— Start Listing —

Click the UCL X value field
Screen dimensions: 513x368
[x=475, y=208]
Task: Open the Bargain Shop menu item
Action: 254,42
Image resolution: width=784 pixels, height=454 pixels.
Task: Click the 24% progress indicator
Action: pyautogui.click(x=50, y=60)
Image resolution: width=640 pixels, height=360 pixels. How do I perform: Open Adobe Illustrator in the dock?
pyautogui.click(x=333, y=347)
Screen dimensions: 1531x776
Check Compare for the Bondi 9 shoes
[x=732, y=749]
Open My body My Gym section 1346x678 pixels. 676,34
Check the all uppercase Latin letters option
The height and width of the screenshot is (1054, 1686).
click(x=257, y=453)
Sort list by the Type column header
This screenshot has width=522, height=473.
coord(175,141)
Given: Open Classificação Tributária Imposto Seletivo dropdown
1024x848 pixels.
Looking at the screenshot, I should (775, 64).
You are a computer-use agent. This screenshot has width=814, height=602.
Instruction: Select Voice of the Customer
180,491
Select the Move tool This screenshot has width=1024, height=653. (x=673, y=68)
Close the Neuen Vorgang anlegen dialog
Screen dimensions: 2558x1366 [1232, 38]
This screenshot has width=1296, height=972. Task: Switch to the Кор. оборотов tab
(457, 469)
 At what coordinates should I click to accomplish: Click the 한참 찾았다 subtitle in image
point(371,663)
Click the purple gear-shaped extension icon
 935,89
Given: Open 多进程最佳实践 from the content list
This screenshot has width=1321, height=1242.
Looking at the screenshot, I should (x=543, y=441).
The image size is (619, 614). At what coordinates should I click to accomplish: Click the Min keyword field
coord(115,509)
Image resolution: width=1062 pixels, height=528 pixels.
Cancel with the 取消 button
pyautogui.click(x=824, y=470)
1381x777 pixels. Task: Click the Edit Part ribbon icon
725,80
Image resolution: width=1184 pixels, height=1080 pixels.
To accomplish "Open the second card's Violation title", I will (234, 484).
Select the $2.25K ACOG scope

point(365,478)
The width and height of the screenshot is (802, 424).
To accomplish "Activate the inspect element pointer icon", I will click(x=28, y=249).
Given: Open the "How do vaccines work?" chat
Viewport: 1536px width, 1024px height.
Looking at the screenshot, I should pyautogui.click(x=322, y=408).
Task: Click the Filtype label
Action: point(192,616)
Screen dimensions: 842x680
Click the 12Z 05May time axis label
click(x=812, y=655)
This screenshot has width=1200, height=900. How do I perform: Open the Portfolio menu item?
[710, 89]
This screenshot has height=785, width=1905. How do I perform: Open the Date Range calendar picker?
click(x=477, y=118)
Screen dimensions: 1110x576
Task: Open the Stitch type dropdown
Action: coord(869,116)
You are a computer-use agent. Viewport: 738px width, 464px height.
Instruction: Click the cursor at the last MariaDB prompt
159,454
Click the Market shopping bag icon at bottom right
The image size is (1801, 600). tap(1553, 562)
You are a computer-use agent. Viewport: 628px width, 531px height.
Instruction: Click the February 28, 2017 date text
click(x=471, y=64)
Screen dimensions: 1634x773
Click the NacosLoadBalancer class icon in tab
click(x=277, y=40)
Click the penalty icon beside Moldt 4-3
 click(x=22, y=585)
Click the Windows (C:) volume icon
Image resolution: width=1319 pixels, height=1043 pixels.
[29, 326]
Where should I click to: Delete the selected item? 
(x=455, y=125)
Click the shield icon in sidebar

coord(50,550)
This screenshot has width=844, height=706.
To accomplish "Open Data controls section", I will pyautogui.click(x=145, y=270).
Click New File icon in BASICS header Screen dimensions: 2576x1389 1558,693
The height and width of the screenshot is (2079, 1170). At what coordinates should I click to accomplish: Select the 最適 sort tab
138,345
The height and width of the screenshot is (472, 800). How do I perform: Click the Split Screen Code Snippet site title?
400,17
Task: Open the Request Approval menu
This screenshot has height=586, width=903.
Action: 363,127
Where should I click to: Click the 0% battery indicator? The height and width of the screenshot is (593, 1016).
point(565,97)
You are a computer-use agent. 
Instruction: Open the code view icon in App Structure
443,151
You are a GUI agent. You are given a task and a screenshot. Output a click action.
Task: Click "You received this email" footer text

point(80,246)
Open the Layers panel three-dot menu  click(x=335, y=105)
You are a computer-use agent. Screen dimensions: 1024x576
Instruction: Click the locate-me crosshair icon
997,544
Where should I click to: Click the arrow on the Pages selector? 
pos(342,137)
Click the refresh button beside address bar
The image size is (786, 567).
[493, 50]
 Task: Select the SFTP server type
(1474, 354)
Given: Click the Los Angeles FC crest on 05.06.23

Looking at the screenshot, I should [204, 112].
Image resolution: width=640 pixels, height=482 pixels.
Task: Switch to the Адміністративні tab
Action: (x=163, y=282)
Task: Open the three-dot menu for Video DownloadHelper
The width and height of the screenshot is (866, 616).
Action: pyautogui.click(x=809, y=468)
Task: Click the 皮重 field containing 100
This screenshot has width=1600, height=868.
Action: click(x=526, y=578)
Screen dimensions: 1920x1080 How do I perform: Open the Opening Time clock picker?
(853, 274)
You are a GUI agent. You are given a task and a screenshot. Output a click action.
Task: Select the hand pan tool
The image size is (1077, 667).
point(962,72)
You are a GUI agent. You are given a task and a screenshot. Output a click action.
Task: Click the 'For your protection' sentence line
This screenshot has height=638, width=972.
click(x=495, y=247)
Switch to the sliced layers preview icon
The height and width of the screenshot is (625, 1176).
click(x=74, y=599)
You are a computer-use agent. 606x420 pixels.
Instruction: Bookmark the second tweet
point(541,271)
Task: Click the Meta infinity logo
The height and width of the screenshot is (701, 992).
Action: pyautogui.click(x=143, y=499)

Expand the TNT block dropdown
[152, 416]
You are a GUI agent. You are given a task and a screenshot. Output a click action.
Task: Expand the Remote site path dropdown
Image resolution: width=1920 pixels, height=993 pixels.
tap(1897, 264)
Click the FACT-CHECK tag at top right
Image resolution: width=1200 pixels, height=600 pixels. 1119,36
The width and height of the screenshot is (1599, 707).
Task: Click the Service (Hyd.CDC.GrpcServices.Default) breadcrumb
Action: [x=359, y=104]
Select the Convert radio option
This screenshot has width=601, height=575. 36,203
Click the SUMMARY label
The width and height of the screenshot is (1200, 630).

— End Listing —

Print every line of the listing above verbatim.

Click the UCL X value field
Screen dimensions: 513x368
[x=475, y=208]
Task: Open the Bargain Shop menu item
Action: 254,42
Image resolution: width=784 pixels, height=454 pixels.
Task: Click the 24% progress indicator
Action: pyautogui.click(x=50, y=60)
Image resolution: width=640 pixels, height=360 pixels. How do I perform: Open Adobe Illustrator in the dock?
pyautogui.click(x=333, y=347)
Screen dimensions: 1531x776
Check Compare for the Bondi 9 shoes
[x=732, y=749]
Open My body My Gym section 1346x678 pixels. 676,34
Check the all uppercase Latin letters option
The height and width of the screenshot is (1054, 1686).
click(x=257, y=453)
Sort list by the Type column header
This screenshot has width=522, height=473.
coord(175,141)
Given: Open Classificação Tributária Imposto Seletivo dropdown
1024x848 pixels.
Looking at the screenshot, I should (775, 64).
You are a computer-use agent. This screenshot has width=814, height=602.
Instruction: Select Voice of the Customer
180,491
Select the Move tool This screenshot has width=1024, height=653. (x=673, y=68)
Close the Neuen Vorgang anlegen dialog
Screen dimensions: 2558x1366 [1232, 38]
This screenshot has width=1296, height=972. Task: Switch to the Кор. оборотов tab
(457, 469)
 At what coordinates should I click to accomplish: Click the 한참 찾았다 subtitle in image
point(371,663)
Click the purple gear-shaped extension icon
 935,89
Given: Open 多进程最佳实践 from the content list
This screenshot has width=1321, height=1242.
Looking at the screenshot, I should (x=543, y=441).
The image size is (619, 614). At what coordinates should I click to accomplish: Click the Min keyword field
coord(115,509)
Image resolution: width=1062 pixels, height=528 pixels.
Cancel with the 取消 button
pyautogui.click(x=824, y=470)
1381x777 pixels. Task: Click the Edit Part ribbon icon
725,80
Image resolution: width=1184 pixels, height=1080 pixels.
To accomplish "Open the second card's Violation title", I will (234, 484).
Select the $2.25K ACOG scope

point(365,478)
The width and height of the screenshot is (802, 424).
To accomplish "Activate the inspect element pointer icon", I will click(x=28, y=249).
Given: Open the "How do vaccines work?" chat
Viewport: 1536px width, 1024px height.
Looking at the screenshot, I should pyautogui.click(x=322, y=408).
Task: Click the Filtype label
Action: point(192,616)
Screen dimensions: 842x680
Click the 12Z 05May time axis label
click(x=812, y=655)
This screenshot has width=1200, height=900. How do I perform: Open the Portfolio menu item?
[710, 89]
This screenshot has height=785, width=1905. How do I perform: Open the Date Range calendar picker?
click(x=477, y=118)
Screen dimensions: 1110x576
Task: Open the Stitch type dropdown
Action: coord(869,116)
You are a computer-use agent. Viewport: 738px width, 464px height.
Instruction: Click the cursor at the last MariaDB prompt
159,454
Click the Market shopping bag icon at bottom right
The image size is (1801, 600). tap(1553, 562)
You are a computer-use agent. Viewport: 628px width, 531px height.
Instruction: Click the February 28, 2017 date text
click(x=471, y=64)
Screen dimensions: 1634x773
Click the NacosLoadBalancer class icon in tab
click(x=277, y=40)
Click the penalty icon beside Moldt 4-3
 click(x=22, y=585)
Click the Windows (C:) volume icon
Image resolution: width=1319 pixels, height=1043 pixels.
[29, 326]
Where should I click to: Delete the selected item? 
(x=455, y=125)
Click the shield icon in sidebar

coord(50,550)
This screenshot has width=844, height=706.
To accomplish "Open Data controls section", I will pyautogui.click(x=145, y=270).
Click New File icon in BASICS header Screen dimensions: 2576x1389 1558,693
The height and width of the screenshot is (2079, 1170). At what coordinates should I click to accomplish: Select the 最適 sort tab
138,345
The height and width of the screenshot is (472, 800). How do I perform: Click the Split Screen Code Snippet site title?
400,17
Task: Open the Request Approval menu
This screenshot has height=586, width=903.
Action: 363,127
Where should I click to: Click the 0% battery indicator? The height and width of the screenshot is (593, 1016).
point(565,97)
You are a computer-use agent. 
Instruction: Open the code view icon in App Structure
443,151
You are a GUI agent. You are given a task and a screenshot. Output a click action.
Task: Click "You received this email" footer text

point(80,246)
Open the Layers panel three-dot menu  click(x=335, y=105)
You are a computer-use agent. Screen dimensions: 1024x576
Instruction: Click the locate-me crosshair icon
997,544
Where should I click to: Click the arrow on the Pages selector? 
pos(342,137)
Click the refresh button beside address bar
The image size is (786, 567).
[493, 50]
 Task: Select the SFTP server type
(1474, 354)
Given: Click the Los Angeles FC crest on 05.06.23

Looking at the screenshot, I should [204, 112].
Image resolution: width=640 pixels, height=482 pixels.
Task: Switch to the Адміністративні tab
Action: (x=163, y=282)
Task: Open the three-dot menu for Video DownloadHelper
The width and height of the screenshot is (866, 616).
Action: pyautogui.click(x=809, y=468)
Task: Click the 皮重 field containing 100
This screenshot has width=1600, height=868.
Action: click(x=526, y=578)
Screen dimensions: 1920x1080 How do I perform: Open the Opening Time clock picker?
(853, 274)
You are a GUI agent. You are given a task and a screenshot. Output a click action.
Task: Select the hand pan tool
The image size is (1077, 667).
point(962,72)
You are a GUI agent. You are given a task and a screenshot. Output a click action.
Task: Click the 'For your protection' sentence line
This screenshot has height=638, width=972.
click(x=495, y=247)
Switch to the sliced layers preview icon
The height and width of the screenshot is (625, 1176).
click(x=74, y=599)
You are a computer-use agent. 606x420 pixels.
Instruction: Bookmark the second tweet
point(541,271)
Task: Click the Meta infinity logo
The height and width of the screenshot is (701, 992).
Action: pyautogui.click(x=143, y=499)

Expand the TNT block dropdown
[152, 416]
You are a GUI agent. You are given a task and a screenshot. Output a click action.
Task: Expand the Remote site path dropdown
Image resolution: width=1920 pixels, height=993 pixels.
tap(1897, 264)
Click the FACT-CHECK tag at top right
Image resolution: width=1200 pixels, height=600 pixels. 1119,36
The width and height of the screenshot is (1599, 707).
Task: Click the Service (Hyd.CDC.GrpcServices.Default) breadcrumb
Action: [x=359, y=104]
Select the Convert radio option
This screenshot has width=601, height=575. 36,203
Click the SUMMARY label
The width and height of the screenshot is (1200, 630).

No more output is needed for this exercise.